__Brief__.
Could you reproduce, from the records below, everything from the line with "Task: Click default" down to the line with "Given: Open the Vaults panel icon", keeping both of those lines and changing nothing?

__Available data__.

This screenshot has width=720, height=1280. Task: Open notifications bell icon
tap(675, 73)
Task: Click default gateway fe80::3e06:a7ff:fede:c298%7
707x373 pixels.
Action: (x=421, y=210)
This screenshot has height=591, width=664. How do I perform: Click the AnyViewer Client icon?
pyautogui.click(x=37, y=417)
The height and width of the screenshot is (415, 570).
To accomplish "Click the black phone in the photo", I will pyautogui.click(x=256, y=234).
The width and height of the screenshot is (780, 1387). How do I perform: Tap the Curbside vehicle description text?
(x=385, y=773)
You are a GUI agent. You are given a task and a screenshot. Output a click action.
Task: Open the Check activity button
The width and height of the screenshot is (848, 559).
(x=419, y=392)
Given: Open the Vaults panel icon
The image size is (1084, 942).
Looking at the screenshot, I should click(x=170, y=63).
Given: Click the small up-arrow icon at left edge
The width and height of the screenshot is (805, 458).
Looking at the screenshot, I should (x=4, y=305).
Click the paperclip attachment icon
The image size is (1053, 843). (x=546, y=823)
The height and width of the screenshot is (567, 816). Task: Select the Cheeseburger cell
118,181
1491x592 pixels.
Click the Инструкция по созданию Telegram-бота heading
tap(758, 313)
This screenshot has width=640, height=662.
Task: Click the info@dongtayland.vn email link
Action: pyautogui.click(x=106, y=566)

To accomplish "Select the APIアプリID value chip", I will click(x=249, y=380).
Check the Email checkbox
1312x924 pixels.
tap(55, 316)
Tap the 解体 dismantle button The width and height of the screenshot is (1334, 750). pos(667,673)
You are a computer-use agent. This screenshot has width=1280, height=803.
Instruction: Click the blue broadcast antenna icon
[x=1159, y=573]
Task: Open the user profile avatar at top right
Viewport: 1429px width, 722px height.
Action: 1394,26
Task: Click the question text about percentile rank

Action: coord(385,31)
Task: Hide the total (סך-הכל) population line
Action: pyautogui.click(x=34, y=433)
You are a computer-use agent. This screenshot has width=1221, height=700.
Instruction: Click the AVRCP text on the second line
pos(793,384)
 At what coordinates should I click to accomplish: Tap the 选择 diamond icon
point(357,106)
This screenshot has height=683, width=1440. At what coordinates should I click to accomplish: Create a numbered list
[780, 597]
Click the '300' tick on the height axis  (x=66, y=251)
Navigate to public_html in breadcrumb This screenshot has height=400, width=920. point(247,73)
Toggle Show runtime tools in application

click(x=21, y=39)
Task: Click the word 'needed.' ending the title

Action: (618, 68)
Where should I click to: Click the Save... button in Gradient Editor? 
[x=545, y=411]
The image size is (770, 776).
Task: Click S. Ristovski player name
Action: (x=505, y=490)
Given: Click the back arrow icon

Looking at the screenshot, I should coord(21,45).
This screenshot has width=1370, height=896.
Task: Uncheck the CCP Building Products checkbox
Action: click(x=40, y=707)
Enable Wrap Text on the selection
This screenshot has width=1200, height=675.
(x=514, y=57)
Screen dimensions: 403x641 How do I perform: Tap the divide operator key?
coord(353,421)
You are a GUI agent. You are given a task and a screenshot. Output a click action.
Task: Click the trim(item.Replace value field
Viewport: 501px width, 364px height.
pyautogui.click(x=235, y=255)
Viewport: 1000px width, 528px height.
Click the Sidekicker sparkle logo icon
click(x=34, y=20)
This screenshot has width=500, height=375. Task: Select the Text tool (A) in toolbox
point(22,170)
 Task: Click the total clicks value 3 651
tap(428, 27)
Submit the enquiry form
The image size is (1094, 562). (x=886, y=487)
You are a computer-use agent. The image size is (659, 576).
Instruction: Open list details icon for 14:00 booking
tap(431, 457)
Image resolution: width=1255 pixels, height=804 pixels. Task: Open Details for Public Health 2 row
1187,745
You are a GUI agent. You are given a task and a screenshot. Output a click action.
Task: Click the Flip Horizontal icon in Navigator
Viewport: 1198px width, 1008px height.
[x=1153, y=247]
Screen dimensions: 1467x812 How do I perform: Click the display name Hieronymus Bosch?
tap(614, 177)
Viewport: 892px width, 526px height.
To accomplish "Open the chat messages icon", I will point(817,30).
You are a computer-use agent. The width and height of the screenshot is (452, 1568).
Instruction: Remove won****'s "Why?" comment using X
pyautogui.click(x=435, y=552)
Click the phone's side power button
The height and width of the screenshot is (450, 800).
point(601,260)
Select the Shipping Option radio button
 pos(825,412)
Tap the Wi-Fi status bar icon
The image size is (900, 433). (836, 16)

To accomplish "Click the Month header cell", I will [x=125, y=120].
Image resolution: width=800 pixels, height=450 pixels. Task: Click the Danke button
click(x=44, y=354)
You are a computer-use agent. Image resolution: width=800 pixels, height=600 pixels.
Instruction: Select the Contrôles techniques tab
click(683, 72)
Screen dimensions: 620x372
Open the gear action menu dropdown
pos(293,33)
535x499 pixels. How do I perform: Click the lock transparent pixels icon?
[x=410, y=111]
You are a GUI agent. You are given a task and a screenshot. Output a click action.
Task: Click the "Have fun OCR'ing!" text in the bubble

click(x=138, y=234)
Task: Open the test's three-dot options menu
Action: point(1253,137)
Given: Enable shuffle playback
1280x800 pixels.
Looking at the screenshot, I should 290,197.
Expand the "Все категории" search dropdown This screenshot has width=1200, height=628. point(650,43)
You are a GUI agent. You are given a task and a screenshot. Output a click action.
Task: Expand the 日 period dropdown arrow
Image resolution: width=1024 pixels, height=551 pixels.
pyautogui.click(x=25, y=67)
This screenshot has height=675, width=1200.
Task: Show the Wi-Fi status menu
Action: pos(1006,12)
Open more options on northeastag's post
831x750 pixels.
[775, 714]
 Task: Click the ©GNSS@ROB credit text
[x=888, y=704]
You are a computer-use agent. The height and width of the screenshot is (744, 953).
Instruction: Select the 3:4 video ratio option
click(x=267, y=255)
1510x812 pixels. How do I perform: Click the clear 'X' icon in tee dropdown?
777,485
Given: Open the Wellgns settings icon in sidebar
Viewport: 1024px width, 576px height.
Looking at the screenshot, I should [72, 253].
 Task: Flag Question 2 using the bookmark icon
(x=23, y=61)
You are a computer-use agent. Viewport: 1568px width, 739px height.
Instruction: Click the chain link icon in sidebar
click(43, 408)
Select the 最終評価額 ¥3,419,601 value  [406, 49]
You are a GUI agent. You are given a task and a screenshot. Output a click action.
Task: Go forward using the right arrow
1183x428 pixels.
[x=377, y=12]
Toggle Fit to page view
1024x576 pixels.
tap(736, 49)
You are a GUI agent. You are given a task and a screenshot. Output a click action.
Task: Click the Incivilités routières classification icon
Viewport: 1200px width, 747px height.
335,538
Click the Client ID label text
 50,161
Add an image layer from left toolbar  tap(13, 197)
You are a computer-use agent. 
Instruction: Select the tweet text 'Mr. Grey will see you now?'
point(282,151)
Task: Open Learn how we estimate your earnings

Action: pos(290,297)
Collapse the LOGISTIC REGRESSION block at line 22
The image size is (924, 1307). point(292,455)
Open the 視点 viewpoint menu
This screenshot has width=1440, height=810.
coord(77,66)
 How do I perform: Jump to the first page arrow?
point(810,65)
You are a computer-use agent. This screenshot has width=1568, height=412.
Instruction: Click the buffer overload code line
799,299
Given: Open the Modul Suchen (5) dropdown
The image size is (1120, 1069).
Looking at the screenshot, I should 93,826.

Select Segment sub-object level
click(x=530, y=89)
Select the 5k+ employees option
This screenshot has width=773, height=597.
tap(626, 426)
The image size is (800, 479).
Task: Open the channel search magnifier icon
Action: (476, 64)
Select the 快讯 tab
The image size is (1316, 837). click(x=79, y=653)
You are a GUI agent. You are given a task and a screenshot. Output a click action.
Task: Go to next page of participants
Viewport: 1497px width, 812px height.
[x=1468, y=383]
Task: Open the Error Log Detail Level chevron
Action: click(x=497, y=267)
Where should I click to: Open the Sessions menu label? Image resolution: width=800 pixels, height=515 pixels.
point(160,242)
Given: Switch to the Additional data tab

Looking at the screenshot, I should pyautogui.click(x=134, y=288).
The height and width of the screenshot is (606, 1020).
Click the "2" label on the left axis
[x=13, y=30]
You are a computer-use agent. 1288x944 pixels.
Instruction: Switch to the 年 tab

__Result below__.
Task: Click default gateway fe80::3e06:a7ff:fede:c298%7
707x373 pixels.
Action: (x=421, y=210)
This screenshot has height=591, width=664. How do I perform: Click the AnyViewer Client icon?
pyautogui.click(x=37, y=417)
The height and width of the screenshot is (415, 570).
To accomplish "Click the black phone in the photo", I will pyautogui.click(x=256, y=234).
The width and height of the screenshot is (780, 1387). How do I perform: Tap the Curbside vehicle description text?
(x=385, y=773)
You are a GUI agent. You are given a task and a screenshot. Output a click action.
Task: Open the Check activity button
The width and height of the screenshot is (848, 559).
(x=419, y=392)
Given: Open the Vaults panel icon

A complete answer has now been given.